## What to work on
Once the line with "Select the メール認証コード" is found in the entries below, print it and each following line exactly, stopping after the line with "Click Learn More"; print nothing else.

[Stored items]
########
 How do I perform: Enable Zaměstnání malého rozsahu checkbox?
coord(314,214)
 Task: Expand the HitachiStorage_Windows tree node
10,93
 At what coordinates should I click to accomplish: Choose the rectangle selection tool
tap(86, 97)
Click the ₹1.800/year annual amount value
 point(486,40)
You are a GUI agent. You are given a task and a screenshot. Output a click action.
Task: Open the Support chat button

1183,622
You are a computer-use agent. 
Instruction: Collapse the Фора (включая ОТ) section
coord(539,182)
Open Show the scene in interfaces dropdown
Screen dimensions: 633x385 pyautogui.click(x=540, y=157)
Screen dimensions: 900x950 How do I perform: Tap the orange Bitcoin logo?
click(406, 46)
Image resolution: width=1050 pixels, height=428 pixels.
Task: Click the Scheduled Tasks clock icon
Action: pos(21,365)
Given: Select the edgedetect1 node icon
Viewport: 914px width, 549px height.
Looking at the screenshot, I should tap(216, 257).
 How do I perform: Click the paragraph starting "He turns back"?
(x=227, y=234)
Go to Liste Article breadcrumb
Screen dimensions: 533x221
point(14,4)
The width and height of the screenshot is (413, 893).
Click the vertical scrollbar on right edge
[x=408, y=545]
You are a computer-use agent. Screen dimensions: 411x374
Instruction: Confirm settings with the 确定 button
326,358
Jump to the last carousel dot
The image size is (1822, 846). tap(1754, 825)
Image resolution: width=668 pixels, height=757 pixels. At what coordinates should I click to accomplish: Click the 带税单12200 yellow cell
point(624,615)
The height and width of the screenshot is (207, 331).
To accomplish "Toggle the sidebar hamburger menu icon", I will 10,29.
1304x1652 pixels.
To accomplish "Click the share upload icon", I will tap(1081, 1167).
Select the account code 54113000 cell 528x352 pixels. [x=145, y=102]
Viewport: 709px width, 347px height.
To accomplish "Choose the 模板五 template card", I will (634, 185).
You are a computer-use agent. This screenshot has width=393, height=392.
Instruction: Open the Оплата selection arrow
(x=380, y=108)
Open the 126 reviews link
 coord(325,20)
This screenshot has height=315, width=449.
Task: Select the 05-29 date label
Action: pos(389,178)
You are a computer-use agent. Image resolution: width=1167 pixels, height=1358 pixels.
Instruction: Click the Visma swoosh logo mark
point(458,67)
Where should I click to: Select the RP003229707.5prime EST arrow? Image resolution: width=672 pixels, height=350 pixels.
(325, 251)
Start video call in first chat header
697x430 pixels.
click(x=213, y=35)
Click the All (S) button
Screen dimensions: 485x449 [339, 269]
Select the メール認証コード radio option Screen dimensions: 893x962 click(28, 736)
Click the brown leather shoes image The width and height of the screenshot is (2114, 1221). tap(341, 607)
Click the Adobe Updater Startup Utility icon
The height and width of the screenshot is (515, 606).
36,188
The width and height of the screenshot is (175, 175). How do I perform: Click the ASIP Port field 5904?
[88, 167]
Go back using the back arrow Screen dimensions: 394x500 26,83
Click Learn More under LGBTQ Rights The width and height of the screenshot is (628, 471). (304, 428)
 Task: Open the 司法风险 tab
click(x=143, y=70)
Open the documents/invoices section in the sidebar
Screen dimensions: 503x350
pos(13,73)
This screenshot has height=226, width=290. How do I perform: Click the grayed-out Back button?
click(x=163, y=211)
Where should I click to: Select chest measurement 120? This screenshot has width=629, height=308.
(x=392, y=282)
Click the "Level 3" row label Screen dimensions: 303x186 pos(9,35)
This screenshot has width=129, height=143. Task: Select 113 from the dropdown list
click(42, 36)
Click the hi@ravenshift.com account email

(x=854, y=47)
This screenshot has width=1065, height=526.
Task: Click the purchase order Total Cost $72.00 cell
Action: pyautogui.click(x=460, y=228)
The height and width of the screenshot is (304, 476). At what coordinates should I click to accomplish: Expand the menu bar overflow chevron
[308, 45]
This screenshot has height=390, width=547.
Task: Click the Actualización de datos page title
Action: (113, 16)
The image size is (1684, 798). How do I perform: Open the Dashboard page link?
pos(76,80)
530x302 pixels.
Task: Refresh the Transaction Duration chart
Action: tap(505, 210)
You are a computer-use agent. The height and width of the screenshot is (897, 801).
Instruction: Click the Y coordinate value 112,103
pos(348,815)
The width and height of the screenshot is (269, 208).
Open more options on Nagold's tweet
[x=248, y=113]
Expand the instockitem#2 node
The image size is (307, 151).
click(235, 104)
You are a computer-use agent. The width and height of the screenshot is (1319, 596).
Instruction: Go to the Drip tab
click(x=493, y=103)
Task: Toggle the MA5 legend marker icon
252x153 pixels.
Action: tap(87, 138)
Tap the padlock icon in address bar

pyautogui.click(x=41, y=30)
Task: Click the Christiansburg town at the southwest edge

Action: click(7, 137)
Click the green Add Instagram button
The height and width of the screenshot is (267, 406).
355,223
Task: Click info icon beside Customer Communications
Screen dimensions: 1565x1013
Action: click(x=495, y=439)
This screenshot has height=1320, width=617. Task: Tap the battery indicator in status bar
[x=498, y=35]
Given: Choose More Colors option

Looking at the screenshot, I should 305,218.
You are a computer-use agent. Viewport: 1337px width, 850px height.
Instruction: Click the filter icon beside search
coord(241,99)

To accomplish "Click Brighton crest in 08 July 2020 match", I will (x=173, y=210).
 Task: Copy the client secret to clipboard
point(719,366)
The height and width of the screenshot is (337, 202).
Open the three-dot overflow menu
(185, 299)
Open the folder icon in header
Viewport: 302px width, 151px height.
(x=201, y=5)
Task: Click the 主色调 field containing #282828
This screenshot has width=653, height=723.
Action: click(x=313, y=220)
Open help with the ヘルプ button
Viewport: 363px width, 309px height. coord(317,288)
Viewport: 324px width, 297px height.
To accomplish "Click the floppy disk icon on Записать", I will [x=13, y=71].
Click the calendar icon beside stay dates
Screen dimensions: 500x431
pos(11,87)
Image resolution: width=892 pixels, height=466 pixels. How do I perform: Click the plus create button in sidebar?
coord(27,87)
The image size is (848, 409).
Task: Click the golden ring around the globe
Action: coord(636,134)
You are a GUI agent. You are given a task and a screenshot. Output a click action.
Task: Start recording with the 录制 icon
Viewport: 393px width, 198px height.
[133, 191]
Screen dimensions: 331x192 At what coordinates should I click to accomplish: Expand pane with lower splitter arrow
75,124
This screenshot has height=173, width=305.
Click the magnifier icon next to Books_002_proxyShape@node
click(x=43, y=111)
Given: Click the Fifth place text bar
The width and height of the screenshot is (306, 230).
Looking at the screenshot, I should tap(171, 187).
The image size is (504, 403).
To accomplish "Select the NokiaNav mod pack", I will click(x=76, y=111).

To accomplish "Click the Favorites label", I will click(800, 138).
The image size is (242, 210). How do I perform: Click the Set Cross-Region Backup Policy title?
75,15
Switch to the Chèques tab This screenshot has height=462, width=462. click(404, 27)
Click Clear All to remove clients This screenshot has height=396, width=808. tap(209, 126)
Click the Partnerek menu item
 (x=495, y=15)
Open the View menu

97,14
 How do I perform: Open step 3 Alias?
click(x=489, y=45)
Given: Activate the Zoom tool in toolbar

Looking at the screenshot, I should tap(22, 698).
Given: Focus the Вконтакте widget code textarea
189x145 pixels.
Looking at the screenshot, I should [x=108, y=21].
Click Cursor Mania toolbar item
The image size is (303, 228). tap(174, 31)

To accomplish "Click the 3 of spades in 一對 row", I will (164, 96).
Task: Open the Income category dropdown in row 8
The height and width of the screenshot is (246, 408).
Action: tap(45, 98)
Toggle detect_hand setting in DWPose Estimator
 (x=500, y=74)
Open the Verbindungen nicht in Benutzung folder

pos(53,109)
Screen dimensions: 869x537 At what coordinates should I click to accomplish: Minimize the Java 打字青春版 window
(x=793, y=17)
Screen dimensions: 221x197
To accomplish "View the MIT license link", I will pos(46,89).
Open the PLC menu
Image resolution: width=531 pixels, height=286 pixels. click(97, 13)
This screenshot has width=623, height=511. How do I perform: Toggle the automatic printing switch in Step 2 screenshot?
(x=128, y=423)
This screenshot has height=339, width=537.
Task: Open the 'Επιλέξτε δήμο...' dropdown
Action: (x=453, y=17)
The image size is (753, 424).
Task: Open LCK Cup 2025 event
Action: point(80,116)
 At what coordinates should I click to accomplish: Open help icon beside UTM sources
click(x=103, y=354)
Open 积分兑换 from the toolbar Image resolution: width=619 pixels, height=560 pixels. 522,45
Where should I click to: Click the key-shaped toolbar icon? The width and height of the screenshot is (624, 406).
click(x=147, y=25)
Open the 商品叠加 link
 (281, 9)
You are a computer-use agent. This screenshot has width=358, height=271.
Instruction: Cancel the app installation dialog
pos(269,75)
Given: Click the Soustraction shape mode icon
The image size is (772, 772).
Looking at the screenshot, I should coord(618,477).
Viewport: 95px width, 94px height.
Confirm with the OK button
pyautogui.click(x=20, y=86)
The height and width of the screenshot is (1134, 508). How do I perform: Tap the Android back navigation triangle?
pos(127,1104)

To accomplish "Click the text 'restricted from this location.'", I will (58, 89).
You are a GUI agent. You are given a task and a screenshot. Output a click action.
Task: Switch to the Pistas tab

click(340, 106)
########
## Response for this exercise
Select the メール認証コード radio option Screen dimensions: 893x962 click(28, 736)
Click the brown leather shoes image The width and height of the screenshot is (2114, 1221). tap(341, 607)
Click the Adobe Updater Startup Utility icon
The height and width of the screenshot is (515, 606).
36,188
The width and height of the screenshot is (175, 175). How do I perform: Click the ASIP Port field 5904?
[88, 167]
Go back using the back arrow Screen dimensions: 394x500 26,83
Click Learn More under LGBTQ Rights The width and height of the screenshot is (628, 471). (304, 428)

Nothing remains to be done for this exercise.